Um dia antes, tenho costume de assistir uma maratona de filmes indicados ao Oscar, para conseguir acompanhar a competição em boas condições. Um desses casos foi justamente ter assistido Two Distant Strangers, vencedor de melhor curta-metragem. Um bom filme, com a fórmula segura da distopia temporal para retratar o racismo estrutural nos Estados Unidos e que podemos transladar para o Brasil também. De cara, você lembra de George Floyd e sua agonia com policiais brancos. No discurso, Travon Free, roteirista do filme, fala sobre essa realidade de mortos sociais pela polícia e pede: "Não sejam indiferentes". São três mortos diários no país. Kevin Durant e Mike Conley foram produtores executivos. Aqui no nosso país são 2,79 por dia e 79% de vítimas negras. Realidades muito parecidas, com a diferença das revoltas coletivas nas ruas por lá e aqui com lutas individuais. Para alguns, a bebida, ameniza essa realidade. Viola Davis Interpretando um shot de tequila no Red Carpet, já chegou merecendo esse prêmio.

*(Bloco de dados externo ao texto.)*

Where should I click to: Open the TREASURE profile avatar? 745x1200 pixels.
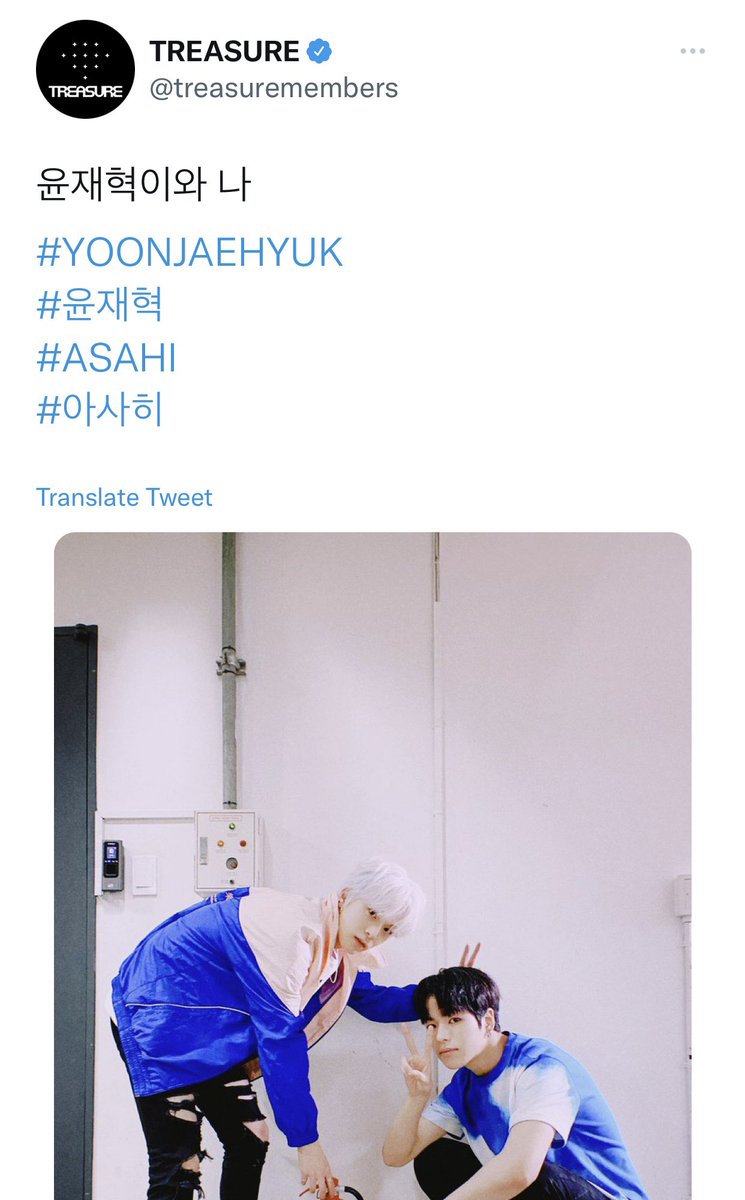point(85,70)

Na melhor curta de animação levou: Se algo acontecer...Te amo. Um desenho animado com trabalho tradicional, triste, mas com a mensagem vítimas de tiroteios em escolas. Sensível e atual, mostrando essa realidade americana de violência gratuita, devido à população armada. Uma realidade que está em nossas sombras atuais com esse governo de Bolsonaro e que não tem solução nos EUA. Nem nunca vai ter. Para longa de animação, levou o imbatível Soul.O filme tem o melhor gráfico de um filme de animação em anos, com uma trilha sonora maravilhosa (tanto que ganhou Melhor Trilha Sonora Original ) e um tema sobre o ciclo dos espíritos. Alice Braga faz a voz do Zé, que mostra a diversidade também chegando aos desenhos animados. É aclamação que chama?

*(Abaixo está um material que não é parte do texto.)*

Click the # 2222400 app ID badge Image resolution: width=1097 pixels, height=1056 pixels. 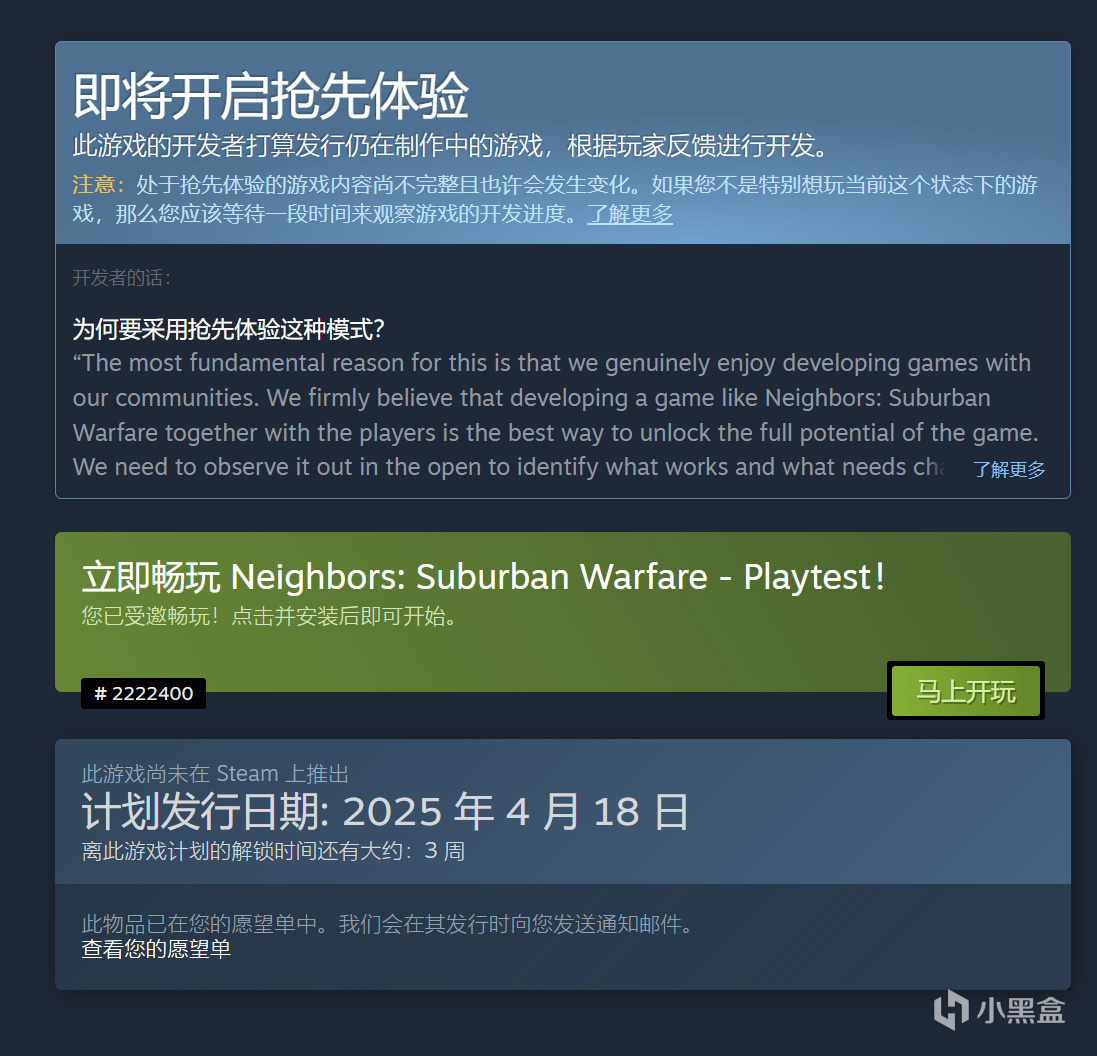[x=143, y=694]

A Dinamarca levou o melhor filme internacional com também aclamado Druk – Mais uma rodada. O sucesso da história, a participação memorável de Mads Mikkelsen e o discurso de Thomas Vinterberg homenageando a filha que faleceu antes do filme ser iniciado vale mesmo com um tema forte como a bebida e jovens. Também merecido o prêmio de melhor documentário com Professor Polvo, com a relação do homem com a natureza. É possível!
Daniel Kaluuya, por Judas e o Messias Negro, foi o vencedor de ator coadjuvante. Ele que surpreendeu em Run, volta para casa com a estatueta do homenzinho dourado, com um filme necessário sobre os Panteras Negras. Interpretou Fred Hampton, revolucionário negro, que pregava a união de lutas, com ativistas negros, porto-riquenhos e brancos. O de ator principal levou, aos 83 anos, Anthony Hopkin, com uma atuação de ator verdadeiro. Com um roteiro para ator de verdade. Mesmo Hopkin falando que Chadwick Boseman poderia ter levado o prêmio póstumo, nada poderia tirar dele esse prêmio.
O grande vencedor da noite foi Chloe Zhao, que se tornou a segunda mulher na história da premiação a vencer na categoria de Melhor Direção e a primeira chinesa. A chinesa ganhou como diretora e melhor filme com Nomadland e se prepara para lançar em breve o aguardado projeto Os Eternos da Marvel. Merecidíssmo. Mais para além das lupas, olhando para a cerimônia e a diversidade dos temas atuais, foi uma das melhores cerimonias de Oscar dos últimos tempos. Que esses tempos de diversidade contaminem o nosso país e nos traga sorriso no rosto mais uma vez.